Le départ du PDG d’Altran fait ressurgir de vieilles inquiétudes
Philippe Salle vaut 157 millions d’euros. Hier, l’annonce du départ du PDG d’Altran après l’AG du 30 avril a fait perdre 11,17% au cours du groupe de conseil en R&D, à 7,15 euros. Son arrivée programmée chez Elior a au contraire fait gagner 78 millions de capitalisation (+3,65%) à la société de restauration concédée. «Philippe Salle était très apprécié des investisseurs.
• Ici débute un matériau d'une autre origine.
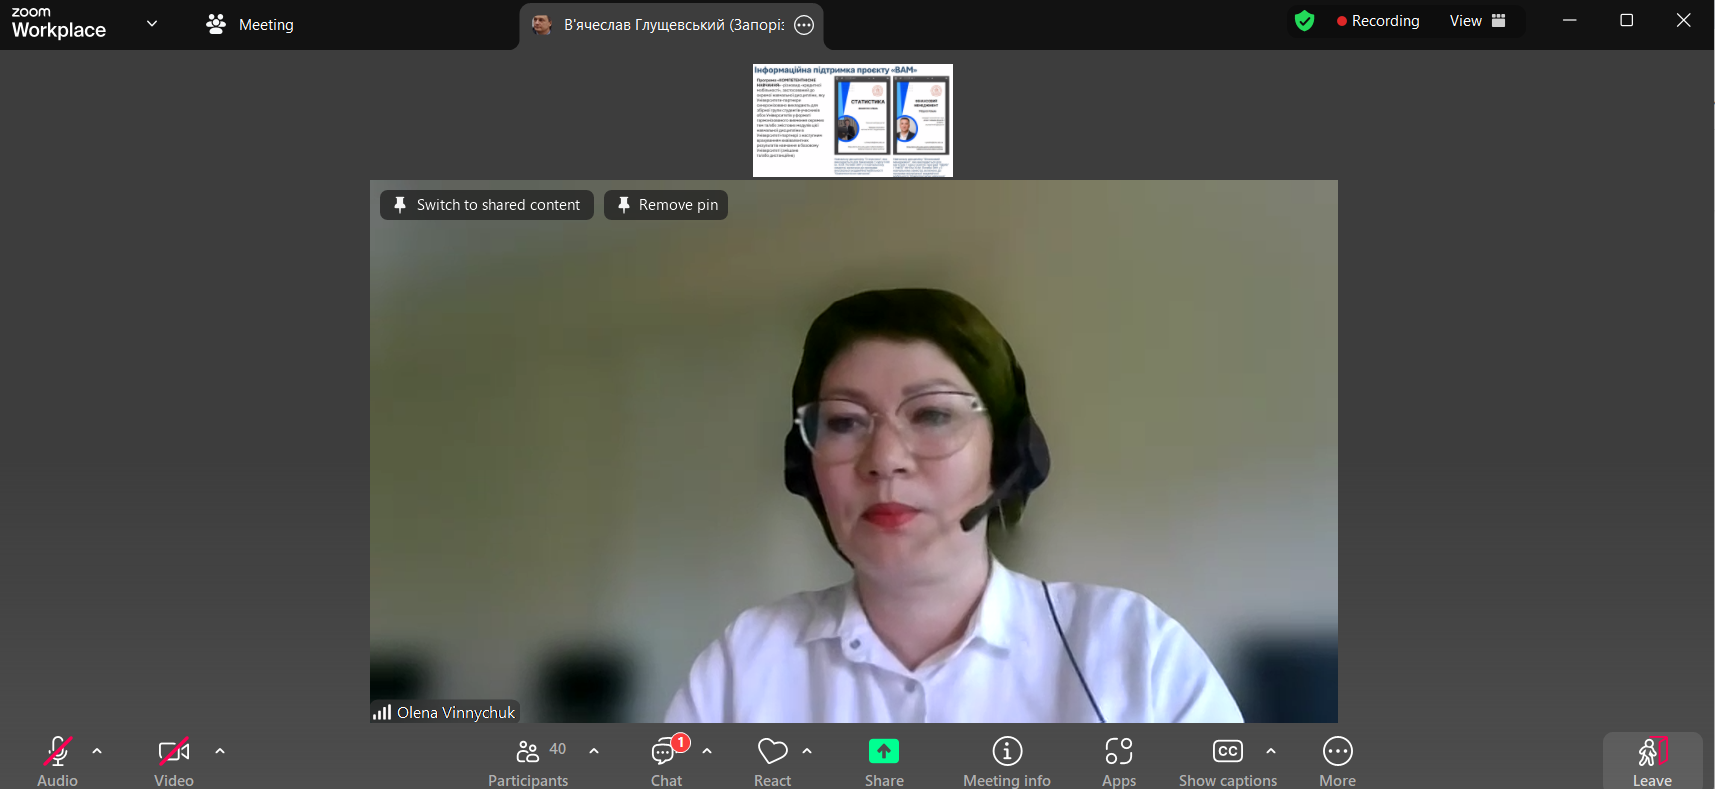This screenshot has height=789, width=1715.
Task: Unmute the microphone Audio icon
Action: 57,752
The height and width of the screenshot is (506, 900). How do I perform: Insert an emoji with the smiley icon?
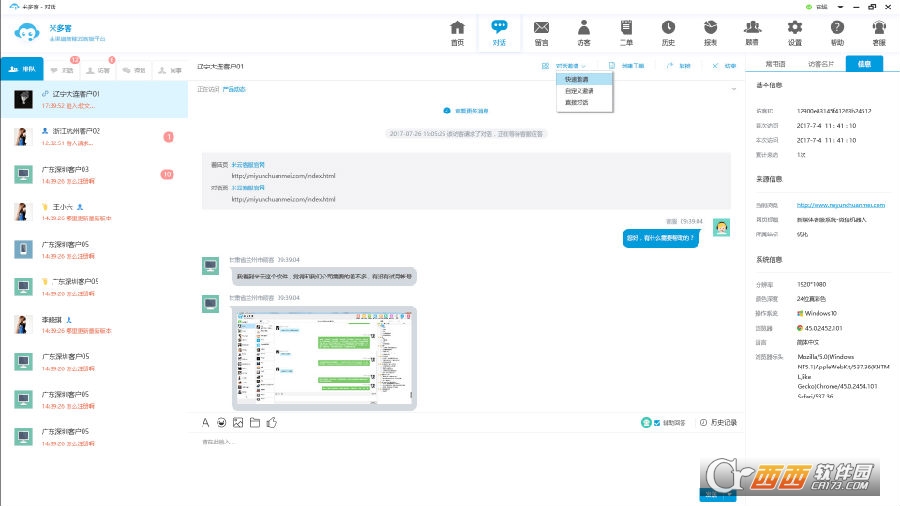coord(222,423)
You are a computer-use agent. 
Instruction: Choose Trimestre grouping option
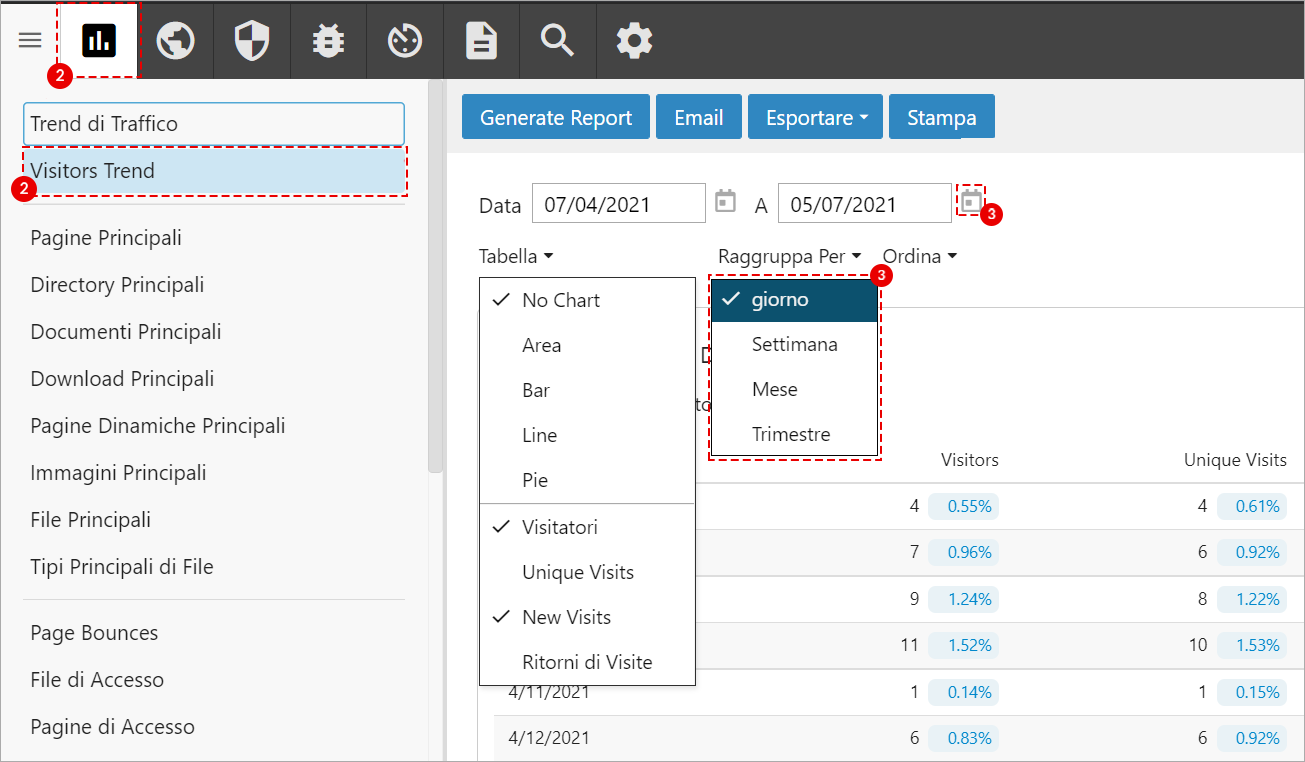coord(790,434)
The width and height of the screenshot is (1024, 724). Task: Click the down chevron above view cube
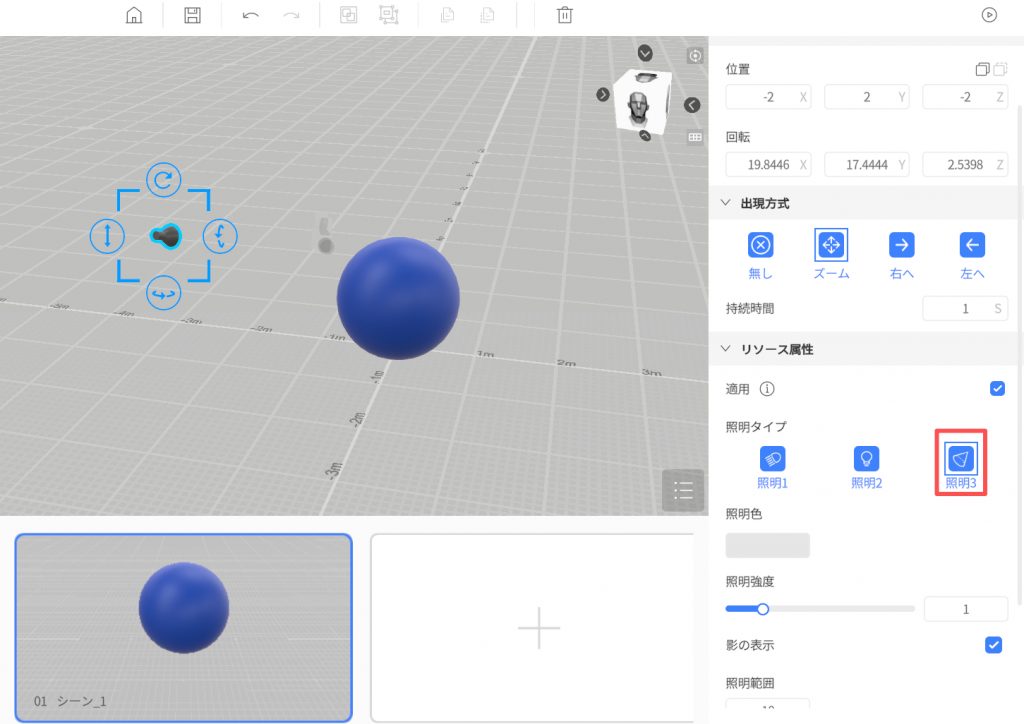point(645,53)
Sous sa direction, Altran s’est recentré, a réduit sa dette et amélioré sa rentabilité», résume un analyste.
De 4,8% fin 2010, la marge opérationnelle courante est passée au-dessus de 9% en 2014, selon les attentes du consensus, avant de franchir la barre des 10% en 2015. Depuis l’arrivé de Philippe Salle en juin 2011, le cours de l’action Altran avait progressé de 60%, deux fois plus que celui de son comparable français Alten.
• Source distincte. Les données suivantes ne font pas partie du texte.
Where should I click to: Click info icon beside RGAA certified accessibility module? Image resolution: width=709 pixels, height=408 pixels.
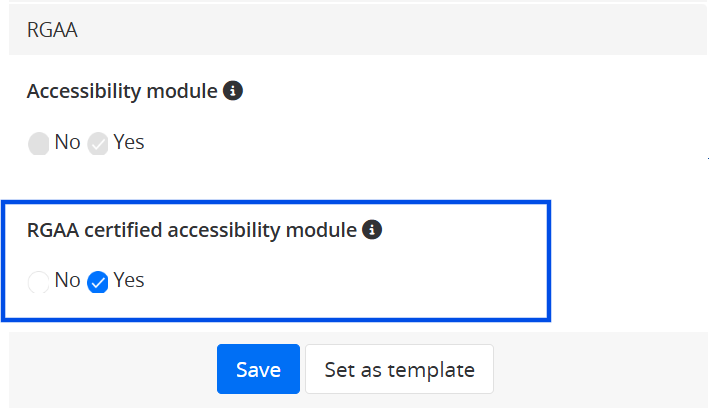(372, 230)

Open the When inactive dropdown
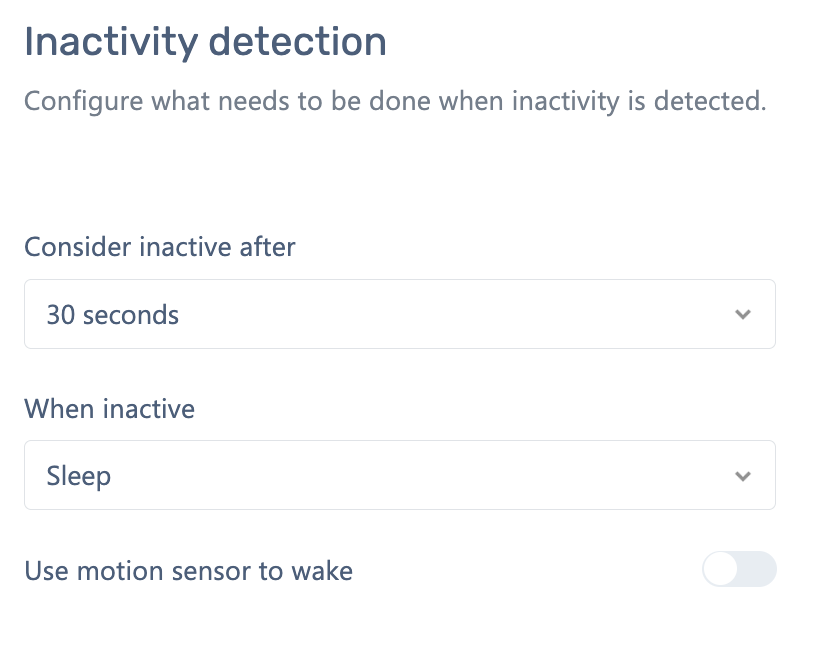[399, 476]
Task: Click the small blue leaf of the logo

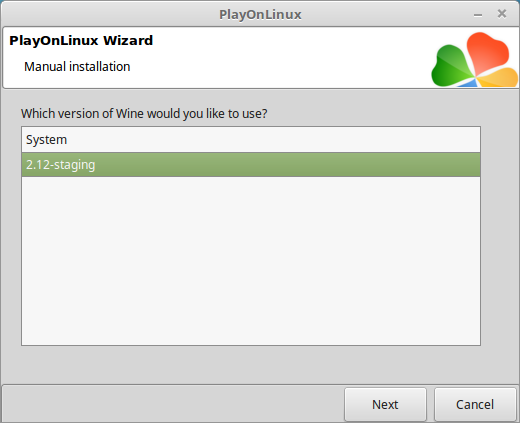Action: [467, 83]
Appelé par Apax, l’actionnaire de contrôle d’Altran, au terme d’une querelle de pouvoir rocambolesque avec le PDG de l’époque, Yves de Chaisemartin, Philippe Salle est un «homme de mission», explique un investisseur. Son passage à la tête de Geoservices, la société parapétrolière vendue par Astorg à Schlumberger en 2010 pour 1,07 milliard de dollars, soit trois fois plus que le prix d’acquisition, lui a forgé une solide réputation auprès des fonds de private equity. Celle-ci n’a pas échappé à Charterhouse, le fonds qui contrôle Elior. «La nomination de Philippe Salle aux fonctions de PDG marque le souhait du conseil d’administration de renforcer le groupe et de simplifier son organisation alors que son actionnariat sera, à terme, amené à s'élargir et à se diversifier», expliquait hier Elior.
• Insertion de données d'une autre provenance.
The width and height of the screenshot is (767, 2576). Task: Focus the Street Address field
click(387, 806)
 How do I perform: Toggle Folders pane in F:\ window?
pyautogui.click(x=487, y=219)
Si Altran a tourné la page des années noires liées à l’affaire des faux comptes de 1999 – la majorité de la direction a changé depuis – le départ non anticipé de Philippe Salle a ravivé de vieilles inquiétudes sur la capacité du groupe à tenir durablement ses objectifs. D’autant qu’il intervient alors qu’Altran commençait à travailler sur un nouveau plan stratégique pour la période 2016-2020. Il doit être annoncé au second semestre 2015. Le successeur de Philippe Salle n’aura donc que quelques mois pour y mettre sa patte.
Le départ du PDG est également un coup dur pour Apax qui avait misé sur Philippe Salle pour redresser la valeur et pouvoir enfin envisager une sortie. Le fonds a engagé 150 millions d’euros en 2008 pour devenir le premier actionnaire avec 20% du capital. Il détient aujoud’hui 17%. Son prix de revient est estimé à 5,5 euros.